Le disque donne brillante suite à The Museum Of Human Happiness (2022) et la collection The 13th Step (2022). Les voix d’Edward Ka-Spel ont cet effet qui caresse et dérange en même temps, ce quelque chose de détraqué et de touchant qui flotte dans les vapeurs sorties de la colonne d’air. Et le groupe déploie cette science de la bande-son imaginaire, cette substance qui vous porte ailleurs. Et vous flottez en effluves paradoxaux, sans vous acteur ou spectateur ("Pass the Accident"). Dans les atmosphères et collages séquentiels, il y a cette mécanique qui angoisse ("Choose Premium : First Prize"), il y a la fin de quelque chose ("Sleight of Hand"). L’atmosphère du disque, son mélange de doux enrobement et de trouble dans les climats, crée sensation de rêve éveillé. Ne pas sortir du rêve, il nous protège ; il précède la chute, nous le craignons.
La machine est une actrice du disque, du discours construit autour de lui. Sa présence nous interpelle. La technologie et l’innovation nous ont apporté le confort et l’illusion que tout durerait. Le reflet qu’elles deux nous offrent de nous-mêmes est assez flatteur ; mais à ouvrir les chakras, dans ces moments où nous nous extrayons de leurs mamours, nous le pressentons : notre création a beau n’avoir eu de cesse de nous apporter confort, elle n’apportera pas toutes les solutions. Ka-Spel, tiens, rigolo, n’aime pas les masters aboutis aujourd’hui par recours à l’IA (les résultats sont "inécoutables", dit-il) et l’équation d’un futur possible ne se résout pas – du moins ne pouvons-nous pas encore l’imaginer – par le solutionnisme technologique : aucune technologie ne crée les ressources que nous dévorons ni ne recompose une nature meurtrie. Mais notre armure de cristal est notre grand amour, et ses bras notre refuge.

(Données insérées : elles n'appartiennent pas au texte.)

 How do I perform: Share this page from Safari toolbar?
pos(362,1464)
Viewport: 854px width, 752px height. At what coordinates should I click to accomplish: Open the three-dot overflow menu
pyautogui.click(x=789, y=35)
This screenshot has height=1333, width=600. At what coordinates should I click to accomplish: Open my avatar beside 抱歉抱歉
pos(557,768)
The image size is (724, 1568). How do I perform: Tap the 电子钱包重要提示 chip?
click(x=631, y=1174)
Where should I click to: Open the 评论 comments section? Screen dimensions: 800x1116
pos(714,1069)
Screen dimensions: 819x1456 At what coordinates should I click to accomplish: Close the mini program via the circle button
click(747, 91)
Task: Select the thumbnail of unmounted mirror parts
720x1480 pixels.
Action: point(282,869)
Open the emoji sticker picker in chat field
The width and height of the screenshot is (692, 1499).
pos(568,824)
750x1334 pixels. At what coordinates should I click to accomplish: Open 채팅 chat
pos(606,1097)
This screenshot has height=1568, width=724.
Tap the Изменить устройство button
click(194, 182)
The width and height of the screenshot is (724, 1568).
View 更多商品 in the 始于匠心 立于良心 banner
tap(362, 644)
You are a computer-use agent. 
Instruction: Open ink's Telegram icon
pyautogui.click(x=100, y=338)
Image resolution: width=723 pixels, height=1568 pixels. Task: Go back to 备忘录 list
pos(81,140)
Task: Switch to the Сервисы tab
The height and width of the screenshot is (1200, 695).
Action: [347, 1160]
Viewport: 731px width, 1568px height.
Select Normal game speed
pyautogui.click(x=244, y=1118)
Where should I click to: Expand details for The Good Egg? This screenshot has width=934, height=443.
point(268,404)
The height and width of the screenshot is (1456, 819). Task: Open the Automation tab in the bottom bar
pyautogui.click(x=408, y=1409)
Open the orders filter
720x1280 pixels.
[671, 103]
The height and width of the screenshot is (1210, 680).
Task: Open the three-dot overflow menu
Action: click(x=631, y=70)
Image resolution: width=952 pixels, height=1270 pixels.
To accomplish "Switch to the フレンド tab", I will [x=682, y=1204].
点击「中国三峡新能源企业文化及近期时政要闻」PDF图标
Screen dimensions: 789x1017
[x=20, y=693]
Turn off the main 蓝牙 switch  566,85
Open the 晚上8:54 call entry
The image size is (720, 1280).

So Lonely In Heaven, machinisme doux et collection de chansons climatiques ("Darkest Knight", "Cold Comfort", "Wired high: too far to fall", "How many Fingers in the Fog"), laisse en nous ce sentiment que nous avons créé notre propre enfer. Vous croyez naviguer en eaux douces, mais elles sont troubles et au milieu de cette confortable chambre d’enfant affleurent les peurs et angoisses, lorsqu’un bruit de cordes imaginé vous prend à la gorge ("Blood Money: Transitional"). Peut-être est-ce le cauchemar qui s’éveille, et prend forme.
Mais le noir total n’existe pas. So Lonely In Heaven est une suggestion, un clair obscur. Il y a une autre petite musique, en boucle, qui imprègne ce feutre de déprime : vous pouvez toujours lever le poing dans la nuit, la nuit reste noire ; mais tant que vous êtes là, que vous restez en capacité d’agir, il peut peut-être, encore, se passer quelque chose. Ka-Spel n’est pas de nature pessimiste, c’est lui qui le dit.